[WORK ITEM] Gather all lines with "info" from the records.

--- MATERIAL FOR THIS EXERCISE Enclosed Below ---

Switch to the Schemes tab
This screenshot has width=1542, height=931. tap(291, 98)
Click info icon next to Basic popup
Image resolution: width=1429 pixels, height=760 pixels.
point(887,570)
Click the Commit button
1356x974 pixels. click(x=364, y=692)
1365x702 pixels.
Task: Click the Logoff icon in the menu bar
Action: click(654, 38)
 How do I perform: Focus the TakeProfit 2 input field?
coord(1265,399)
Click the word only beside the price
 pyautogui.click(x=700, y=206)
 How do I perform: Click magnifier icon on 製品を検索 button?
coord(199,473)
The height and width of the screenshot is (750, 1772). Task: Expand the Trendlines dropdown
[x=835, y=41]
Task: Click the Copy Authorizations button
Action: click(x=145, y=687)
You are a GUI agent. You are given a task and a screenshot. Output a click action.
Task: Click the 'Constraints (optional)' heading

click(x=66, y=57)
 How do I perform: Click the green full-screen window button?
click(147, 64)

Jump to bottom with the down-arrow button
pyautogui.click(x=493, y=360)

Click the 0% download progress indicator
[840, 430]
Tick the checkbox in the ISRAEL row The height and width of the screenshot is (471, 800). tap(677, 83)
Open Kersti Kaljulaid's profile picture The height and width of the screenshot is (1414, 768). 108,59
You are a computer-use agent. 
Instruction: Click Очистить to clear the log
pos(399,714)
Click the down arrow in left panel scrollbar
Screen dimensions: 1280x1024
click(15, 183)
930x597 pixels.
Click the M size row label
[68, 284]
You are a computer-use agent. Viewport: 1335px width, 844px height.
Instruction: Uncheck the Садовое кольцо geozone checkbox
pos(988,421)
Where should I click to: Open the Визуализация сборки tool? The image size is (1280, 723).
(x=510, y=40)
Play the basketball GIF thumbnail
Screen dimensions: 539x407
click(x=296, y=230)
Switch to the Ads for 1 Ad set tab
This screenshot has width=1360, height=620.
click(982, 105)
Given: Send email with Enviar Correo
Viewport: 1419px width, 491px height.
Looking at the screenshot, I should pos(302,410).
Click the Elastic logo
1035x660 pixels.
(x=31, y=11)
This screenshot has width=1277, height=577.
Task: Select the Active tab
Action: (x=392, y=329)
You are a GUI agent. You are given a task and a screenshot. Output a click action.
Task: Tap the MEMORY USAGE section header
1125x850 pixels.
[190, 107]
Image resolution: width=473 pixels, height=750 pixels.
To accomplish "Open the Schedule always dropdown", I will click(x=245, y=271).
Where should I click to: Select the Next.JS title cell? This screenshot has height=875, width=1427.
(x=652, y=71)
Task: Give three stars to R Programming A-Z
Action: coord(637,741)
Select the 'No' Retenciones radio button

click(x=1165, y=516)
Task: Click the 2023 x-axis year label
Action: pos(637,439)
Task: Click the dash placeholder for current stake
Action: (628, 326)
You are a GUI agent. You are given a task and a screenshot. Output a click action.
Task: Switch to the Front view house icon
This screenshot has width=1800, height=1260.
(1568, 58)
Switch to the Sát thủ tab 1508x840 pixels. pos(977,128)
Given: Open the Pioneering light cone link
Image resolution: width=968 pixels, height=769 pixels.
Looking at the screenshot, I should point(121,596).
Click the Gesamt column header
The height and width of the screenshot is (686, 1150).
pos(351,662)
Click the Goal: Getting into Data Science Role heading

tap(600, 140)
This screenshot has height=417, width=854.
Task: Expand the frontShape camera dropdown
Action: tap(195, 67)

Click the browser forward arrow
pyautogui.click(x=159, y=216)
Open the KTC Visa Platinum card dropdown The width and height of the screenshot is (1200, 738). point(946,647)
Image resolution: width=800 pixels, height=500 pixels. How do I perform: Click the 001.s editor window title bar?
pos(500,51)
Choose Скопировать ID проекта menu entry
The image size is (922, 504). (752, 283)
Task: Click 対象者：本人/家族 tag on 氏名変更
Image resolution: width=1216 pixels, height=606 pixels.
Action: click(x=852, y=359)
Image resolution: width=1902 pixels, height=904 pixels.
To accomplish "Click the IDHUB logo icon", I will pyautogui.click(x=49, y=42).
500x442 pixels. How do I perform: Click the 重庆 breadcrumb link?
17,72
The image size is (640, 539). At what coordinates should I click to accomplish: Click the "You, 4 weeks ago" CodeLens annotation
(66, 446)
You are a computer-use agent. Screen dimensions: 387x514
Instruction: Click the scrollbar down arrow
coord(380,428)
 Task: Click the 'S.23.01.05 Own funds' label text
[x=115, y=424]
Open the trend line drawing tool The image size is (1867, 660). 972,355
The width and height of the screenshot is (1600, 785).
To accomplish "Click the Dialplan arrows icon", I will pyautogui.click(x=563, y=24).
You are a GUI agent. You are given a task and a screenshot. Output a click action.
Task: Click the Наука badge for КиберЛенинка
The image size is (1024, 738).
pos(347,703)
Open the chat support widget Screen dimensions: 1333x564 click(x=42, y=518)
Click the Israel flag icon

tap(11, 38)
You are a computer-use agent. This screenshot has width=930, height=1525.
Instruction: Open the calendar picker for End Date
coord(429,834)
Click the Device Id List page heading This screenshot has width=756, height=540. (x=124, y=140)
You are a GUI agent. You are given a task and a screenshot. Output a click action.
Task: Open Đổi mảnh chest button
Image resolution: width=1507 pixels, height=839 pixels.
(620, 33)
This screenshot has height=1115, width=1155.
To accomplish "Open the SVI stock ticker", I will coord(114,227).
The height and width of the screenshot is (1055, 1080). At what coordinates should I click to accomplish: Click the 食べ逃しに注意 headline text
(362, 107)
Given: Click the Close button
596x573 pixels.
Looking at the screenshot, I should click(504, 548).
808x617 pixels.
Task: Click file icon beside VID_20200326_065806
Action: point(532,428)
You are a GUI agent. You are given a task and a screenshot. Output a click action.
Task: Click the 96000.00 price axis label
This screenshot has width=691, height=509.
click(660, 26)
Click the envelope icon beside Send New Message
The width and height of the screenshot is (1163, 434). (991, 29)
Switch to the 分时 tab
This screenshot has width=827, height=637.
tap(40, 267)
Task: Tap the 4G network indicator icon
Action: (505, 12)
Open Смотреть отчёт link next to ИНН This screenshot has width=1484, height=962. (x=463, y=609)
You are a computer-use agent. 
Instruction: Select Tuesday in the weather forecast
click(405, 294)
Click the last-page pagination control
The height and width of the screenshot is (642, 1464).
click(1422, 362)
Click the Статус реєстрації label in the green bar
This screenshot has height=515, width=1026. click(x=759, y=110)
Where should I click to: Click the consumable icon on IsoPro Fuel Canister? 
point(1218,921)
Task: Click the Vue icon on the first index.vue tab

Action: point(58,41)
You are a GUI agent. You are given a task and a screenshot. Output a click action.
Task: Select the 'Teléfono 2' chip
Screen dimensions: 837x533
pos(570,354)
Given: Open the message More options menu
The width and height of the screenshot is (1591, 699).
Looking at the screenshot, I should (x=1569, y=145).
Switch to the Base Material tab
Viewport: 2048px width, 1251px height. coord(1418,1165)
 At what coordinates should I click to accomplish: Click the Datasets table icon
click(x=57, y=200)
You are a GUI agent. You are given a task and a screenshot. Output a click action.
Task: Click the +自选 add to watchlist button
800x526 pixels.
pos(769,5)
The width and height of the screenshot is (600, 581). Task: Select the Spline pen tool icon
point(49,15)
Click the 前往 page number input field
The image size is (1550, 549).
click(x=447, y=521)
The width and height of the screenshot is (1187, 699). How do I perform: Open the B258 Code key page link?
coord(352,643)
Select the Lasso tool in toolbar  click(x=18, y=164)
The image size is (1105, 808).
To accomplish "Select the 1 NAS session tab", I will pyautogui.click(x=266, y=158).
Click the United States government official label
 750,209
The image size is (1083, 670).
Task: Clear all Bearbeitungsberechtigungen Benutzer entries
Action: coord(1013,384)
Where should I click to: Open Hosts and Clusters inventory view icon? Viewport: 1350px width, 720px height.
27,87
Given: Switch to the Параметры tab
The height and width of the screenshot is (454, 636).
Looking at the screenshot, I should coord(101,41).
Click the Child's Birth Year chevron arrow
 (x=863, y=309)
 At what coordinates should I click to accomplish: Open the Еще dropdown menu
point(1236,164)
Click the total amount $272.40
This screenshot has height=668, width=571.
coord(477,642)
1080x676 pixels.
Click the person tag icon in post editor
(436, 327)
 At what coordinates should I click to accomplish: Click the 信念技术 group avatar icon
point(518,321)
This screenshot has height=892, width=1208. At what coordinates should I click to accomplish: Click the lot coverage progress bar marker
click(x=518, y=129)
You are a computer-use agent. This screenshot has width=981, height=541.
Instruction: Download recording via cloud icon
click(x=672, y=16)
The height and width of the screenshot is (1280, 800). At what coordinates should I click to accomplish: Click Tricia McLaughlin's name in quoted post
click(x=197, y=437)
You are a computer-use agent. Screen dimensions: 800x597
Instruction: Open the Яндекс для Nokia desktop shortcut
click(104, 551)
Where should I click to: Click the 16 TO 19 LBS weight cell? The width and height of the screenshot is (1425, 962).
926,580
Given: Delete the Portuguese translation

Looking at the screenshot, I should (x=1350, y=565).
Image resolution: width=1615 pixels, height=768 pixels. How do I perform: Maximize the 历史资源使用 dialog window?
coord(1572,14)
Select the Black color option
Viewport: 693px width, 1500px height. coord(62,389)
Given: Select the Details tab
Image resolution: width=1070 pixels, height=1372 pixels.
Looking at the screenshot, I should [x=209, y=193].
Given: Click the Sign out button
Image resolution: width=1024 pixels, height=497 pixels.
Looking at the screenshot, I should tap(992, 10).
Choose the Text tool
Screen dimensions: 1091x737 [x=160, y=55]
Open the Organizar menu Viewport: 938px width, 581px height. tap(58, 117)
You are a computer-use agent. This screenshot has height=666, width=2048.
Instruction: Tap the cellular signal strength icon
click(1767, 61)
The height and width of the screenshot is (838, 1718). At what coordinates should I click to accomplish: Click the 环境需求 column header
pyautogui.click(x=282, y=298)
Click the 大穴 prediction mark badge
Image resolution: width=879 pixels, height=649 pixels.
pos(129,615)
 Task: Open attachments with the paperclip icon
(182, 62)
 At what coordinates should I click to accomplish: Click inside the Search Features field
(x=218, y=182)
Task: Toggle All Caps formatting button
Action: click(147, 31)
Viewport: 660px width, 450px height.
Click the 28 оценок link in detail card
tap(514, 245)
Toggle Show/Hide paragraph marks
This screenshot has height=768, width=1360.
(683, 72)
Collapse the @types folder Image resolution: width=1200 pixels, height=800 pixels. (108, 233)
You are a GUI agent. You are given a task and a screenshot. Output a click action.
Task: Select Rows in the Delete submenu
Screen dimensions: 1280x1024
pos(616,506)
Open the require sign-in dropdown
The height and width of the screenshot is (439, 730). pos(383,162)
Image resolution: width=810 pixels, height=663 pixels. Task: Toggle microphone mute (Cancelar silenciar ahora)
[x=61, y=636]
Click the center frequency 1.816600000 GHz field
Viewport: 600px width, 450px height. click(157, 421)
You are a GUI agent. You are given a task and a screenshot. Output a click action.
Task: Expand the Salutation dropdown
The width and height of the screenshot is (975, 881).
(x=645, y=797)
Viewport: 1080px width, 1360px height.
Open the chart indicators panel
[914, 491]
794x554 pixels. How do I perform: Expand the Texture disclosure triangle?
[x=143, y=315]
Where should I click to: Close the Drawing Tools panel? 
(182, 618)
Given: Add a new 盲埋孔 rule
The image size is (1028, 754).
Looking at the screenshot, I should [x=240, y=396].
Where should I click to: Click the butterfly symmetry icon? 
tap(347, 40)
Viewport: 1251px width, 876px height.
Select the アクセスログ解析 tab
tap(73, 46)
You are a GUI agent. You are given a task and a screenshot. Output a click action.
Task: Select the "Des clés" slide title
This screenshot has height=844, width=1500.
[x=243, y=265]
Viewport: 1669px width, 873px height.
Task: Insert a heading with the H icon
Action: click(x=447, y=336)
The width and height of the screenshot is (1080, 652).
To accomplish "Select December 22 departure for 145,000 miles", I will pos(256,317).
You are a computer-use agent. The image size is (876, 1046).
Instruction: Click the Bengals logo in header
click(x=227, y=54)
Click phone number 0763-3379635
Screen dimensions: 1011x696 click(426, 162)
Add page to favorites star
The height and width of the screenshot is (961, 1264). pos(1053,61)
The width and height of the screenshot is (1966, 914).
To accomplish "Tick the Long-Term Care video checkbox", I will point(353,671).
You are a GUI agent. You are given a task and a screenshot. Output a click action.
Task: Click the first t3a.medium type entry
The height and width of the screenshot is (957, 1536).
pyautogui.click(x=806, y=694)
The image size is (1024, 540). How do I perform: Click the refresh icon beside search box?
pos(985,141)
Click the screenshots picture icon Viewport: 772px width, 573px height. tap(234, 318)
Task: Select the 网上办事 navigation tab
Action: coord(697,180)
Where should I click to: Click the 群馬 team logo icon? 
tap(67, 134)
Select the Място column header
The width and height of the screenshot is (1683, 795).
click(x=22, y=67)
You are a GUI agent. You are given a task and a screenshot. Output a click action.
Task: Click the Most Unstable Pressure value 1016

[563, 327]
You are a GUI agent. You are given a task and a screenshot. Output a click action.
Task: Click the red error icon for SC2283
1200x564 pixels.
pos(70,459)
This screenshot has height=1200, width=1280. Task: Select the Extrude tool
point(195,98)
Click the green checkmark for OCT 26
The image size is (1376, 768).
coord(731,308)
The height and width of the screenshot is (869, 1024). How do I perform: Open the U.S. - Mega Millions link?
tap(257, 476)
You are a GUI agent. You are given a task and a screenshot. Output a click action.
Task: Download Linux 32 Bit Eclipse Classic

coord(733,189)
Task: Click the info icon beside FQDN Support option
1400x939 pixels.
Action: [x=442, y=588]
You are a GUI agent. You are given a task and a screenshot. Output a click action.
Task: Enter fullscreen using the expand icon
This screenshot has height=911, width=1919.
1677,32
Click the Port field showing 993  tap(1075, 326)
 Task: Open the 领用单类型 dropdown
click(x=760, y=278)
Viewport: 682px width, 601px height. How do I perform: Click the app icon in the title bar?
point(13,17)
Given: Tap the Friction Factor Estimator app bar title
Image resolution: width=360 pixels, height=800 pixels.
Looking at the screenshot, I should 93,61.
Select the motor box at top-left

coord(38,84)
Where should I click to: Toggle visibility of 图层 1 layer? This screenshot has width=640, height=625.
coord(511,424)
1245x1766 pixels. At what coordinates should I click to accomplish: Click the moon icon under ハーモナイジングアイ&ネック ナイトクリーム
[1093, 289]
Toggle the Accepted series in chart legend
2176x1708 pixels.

--- End of Enclosed MATERIAL FOR THIS EXERCISE ---

[SOLVED PROBLEM]
Click info icon next to Basic popup
Task: Click the info icon beside FQDN Support option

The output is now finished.